# nvidia-driver doesn't build. Anyone else have this?



## graudeejs (Nov 3, 2012)

I've got a problem. I can't compile current x11/nvidia-driver


```
$uname -a
FreeBSD graudeejs.bsdroot.lv 9.0-RELEASE-p3 FreeBSD 9.0-RELEASE-p3 #0: Sun Aug 12 11:56:50 EEST 2012
root@graudeejs.bsdroot.lv:/usr/obj/usr/src/sys/GENERIC  amd64
```

The output of make

```
graudeejs# make
===>  Building for nvidia-driver-304.60
===> src (all)
"/sys/conf/kmod.mk", line 111: Malformed conditional (${MK_CLANG_IS_CC} == "no" && ${CC:T:Mclang} != "clang")
"/sys/conf/kmod.mk", line 115: if-less endif
"/sys/conf/kern.mk", line 18: Malformed conditional (${MK_CLANG_IS_CC} != "no" || ${CC:T:Mclang} == "clang")
"/sys/conf/kern.mk", line 32: if-less endif
"/sys/conf/kern.mk", line 102: Malformed conditional (${MK_CLANG_IS_CC} != "no" || ${CC:T:Mclang} == "clang")
"/sys/conf/kern.mk", line 108: if-less endif
make: fatal errors encountered -- cannot continue
*** Error code 1

Stop in /usr/obj/usr/ports/x11/nvidia-driver/work/NVIDIA-FreeBSD-x86_64-304.60.
*** Error code 1

Stop in /usr/ports/x11/nvidia-driver.
*** Error code 1

Stop in /usr/ports/x11/nvidia-driver.
```

I was wondering if I'm the only one with this problem?

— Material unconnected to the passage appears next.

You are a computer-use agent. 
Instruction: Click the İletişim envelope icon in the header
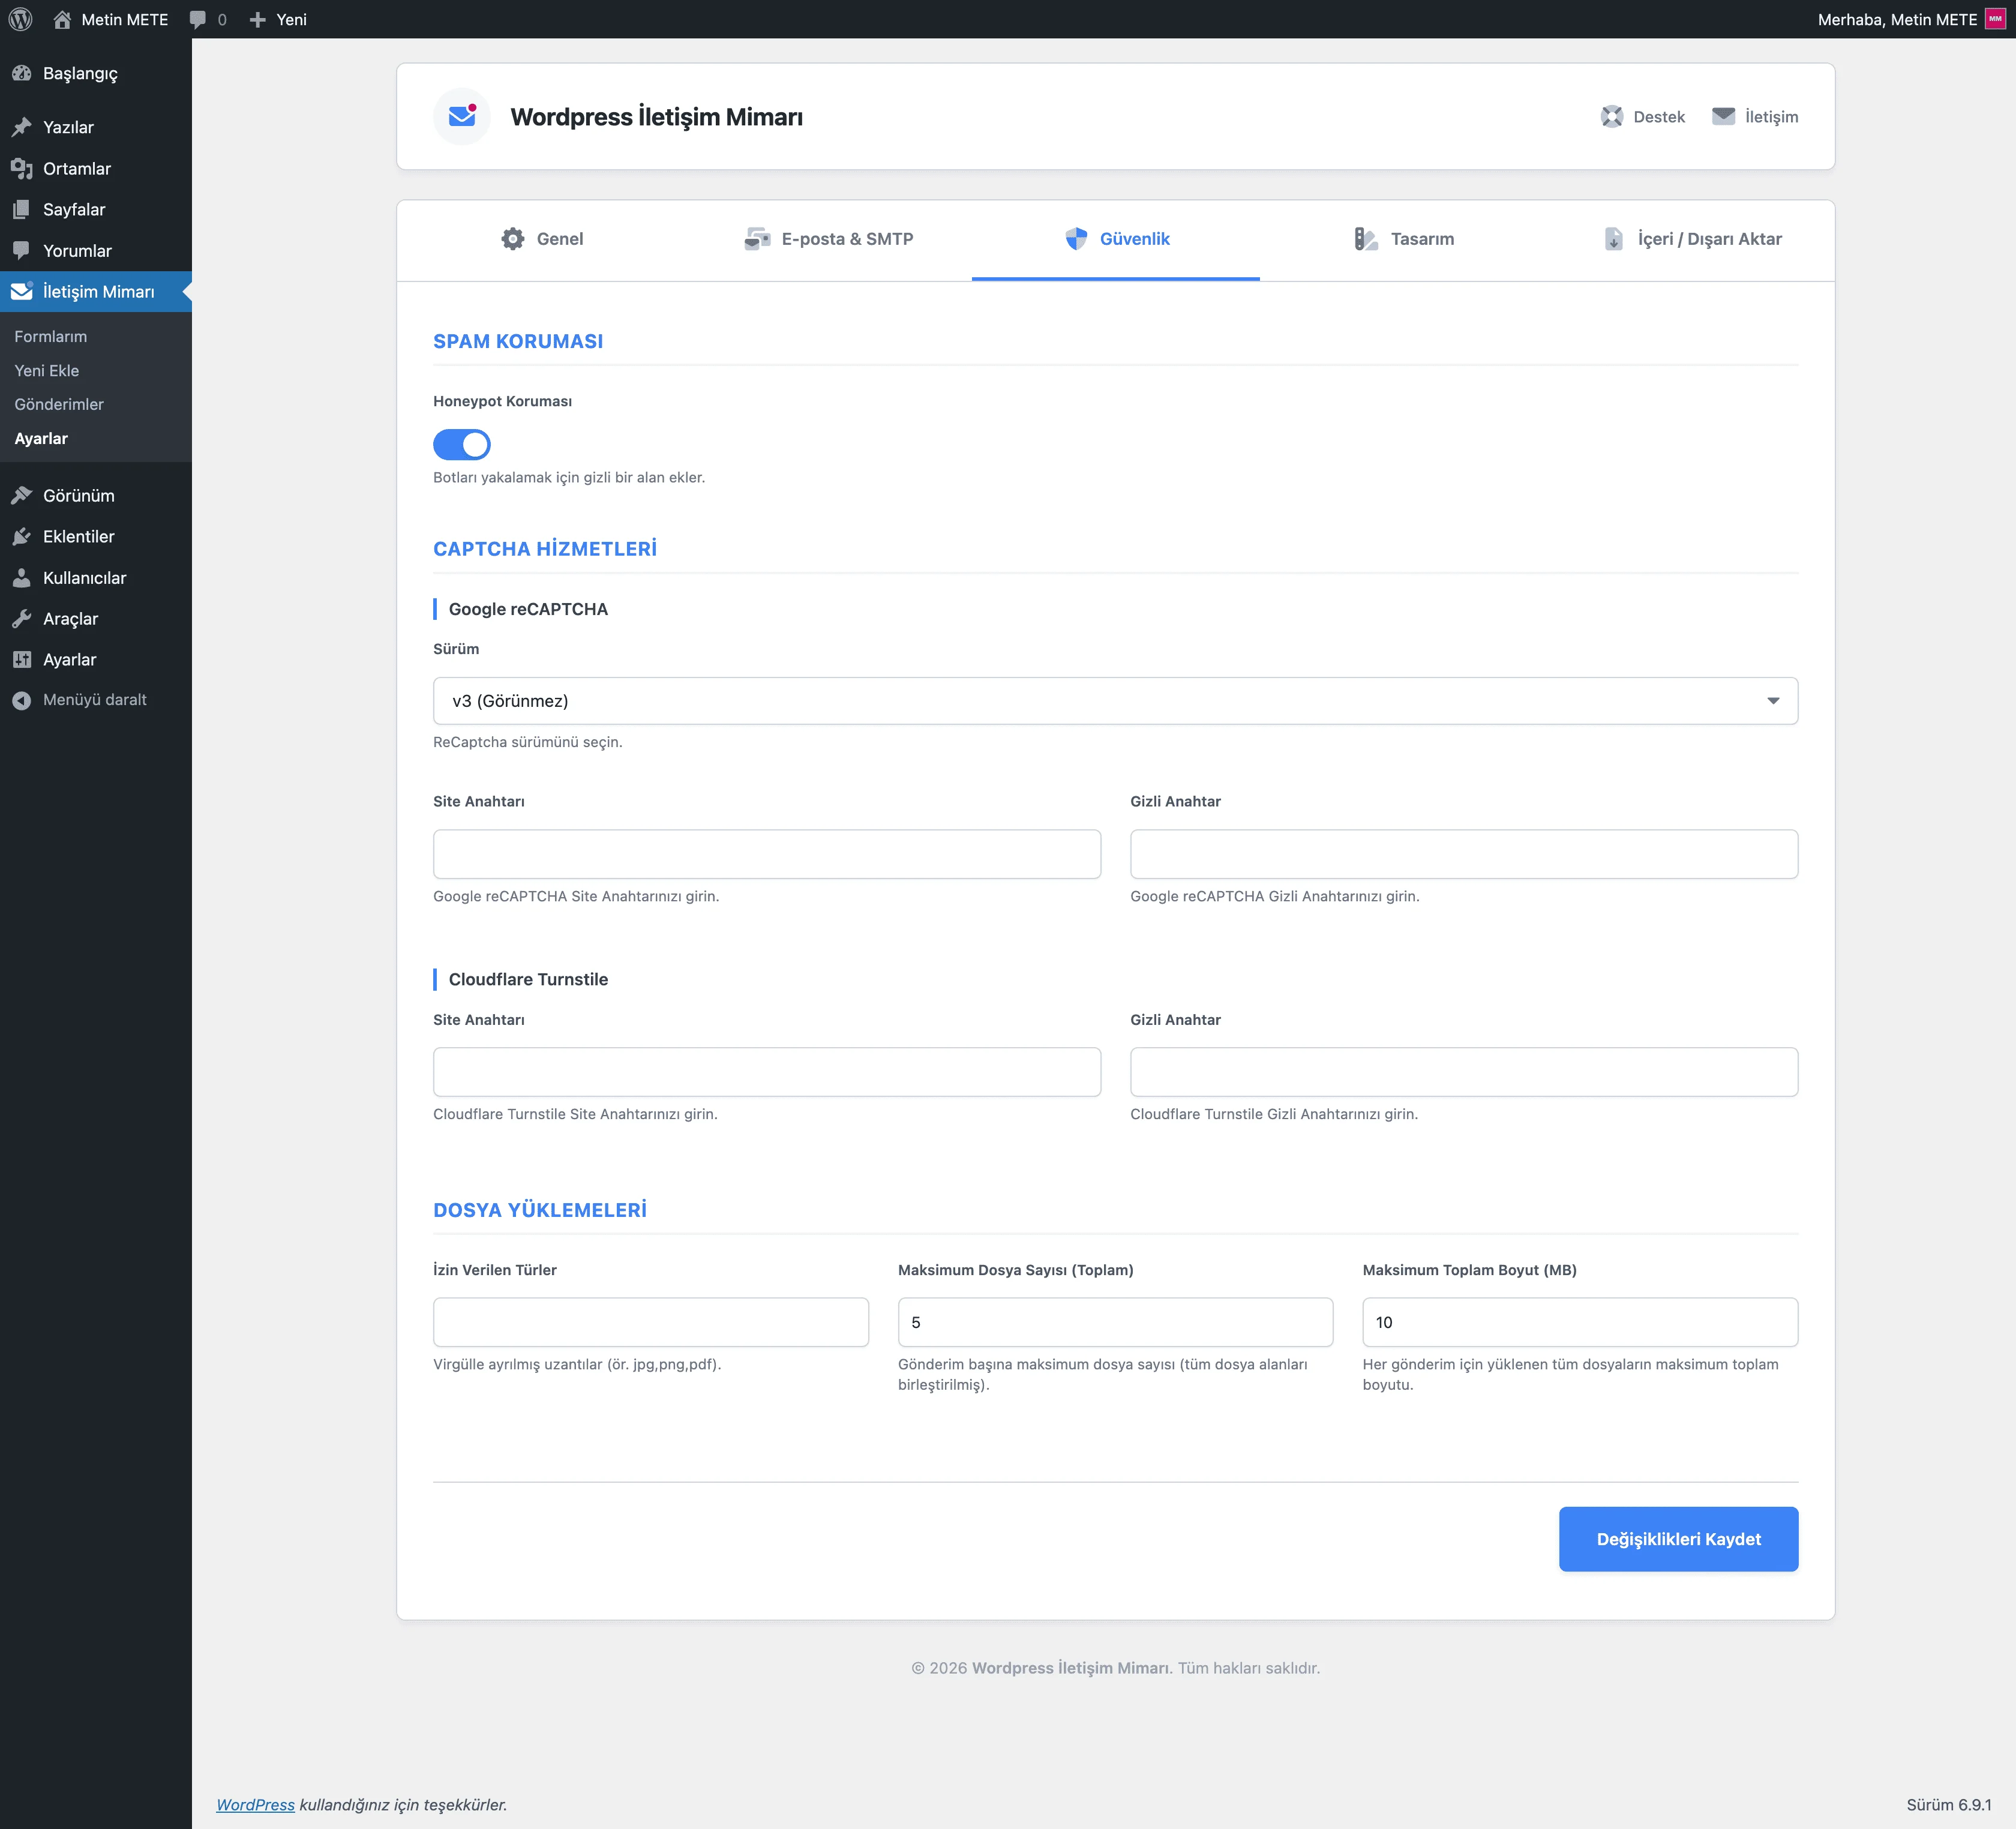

I looked at /sys/conf/kmod.mk and /sys/conf/kmod.mk source, but I couldn't locate the problem.


----------



## bbzz (Nov 3, 2012)

I compiled last night just fine.

That wasn't of much help but at least now you know it's you


----------



## graudeejs (Nov 3, 2012)

Indeed test in VirtualBox succeeded.
I wonder what went wrong on my original box.


----------



## aorchid (Mar 19, 2013)

I don't see an answer to this prior report and now I am seeing it. I'm certain there is an issue with my recent update to 9.1 and building the kernels from source. I get the same error for acroreadwrapper. All other ports built ok and I just rebuilt >300 ports due to the KDE upgrade :-( 

Any pointers on how to fix this issue? Rebuild the kernel? 

Thanks, Aric


```
FreeBSD freeenv 9.1-RELEASE-p1 FreeBSD 9.1-RELEASE-p1 #3 r248088

===>  Building for nvidia-driver-310.32
===> src (all)
"/sys/conf/kmod.mk", line 76: Could not find bsd.compiler.mk
"/sys/conf/kmod.mk", line 112: Malformed conditional (${COMPILER_TYPE} != "clang")
"/sys/conf/kmod.mk", line 116: if-less endif
"/sys/conf/kern.mk", line 18: Malformed conditional (${COMPILER_TYPE} == "clang")
"/sys/conf/kern.mk", line 33: if-less endif
"/sys/conf/kern.mk", line 103: Malformed conditional (${COMPILER_TYPE} == "clang")
"/sys/conf/kern.mk", line 109: if-less endif
make: fatal errors encountered -- cannot continue
*** [all] Error code 1

Stop in /usr/ports/x11/nvidia-driver/work/NVIDIA-FreeBSD-x86_64-310.32.
*** [do-build] Error code 1

Stop in /usr/ports/x11/nvidia-driver.
*** [build] Error code 1

Stop in /usr/ports/x11/nvidia-driver.

===>>> make failed for x11/nvidia-driver
===>>> Aborting update
```


----------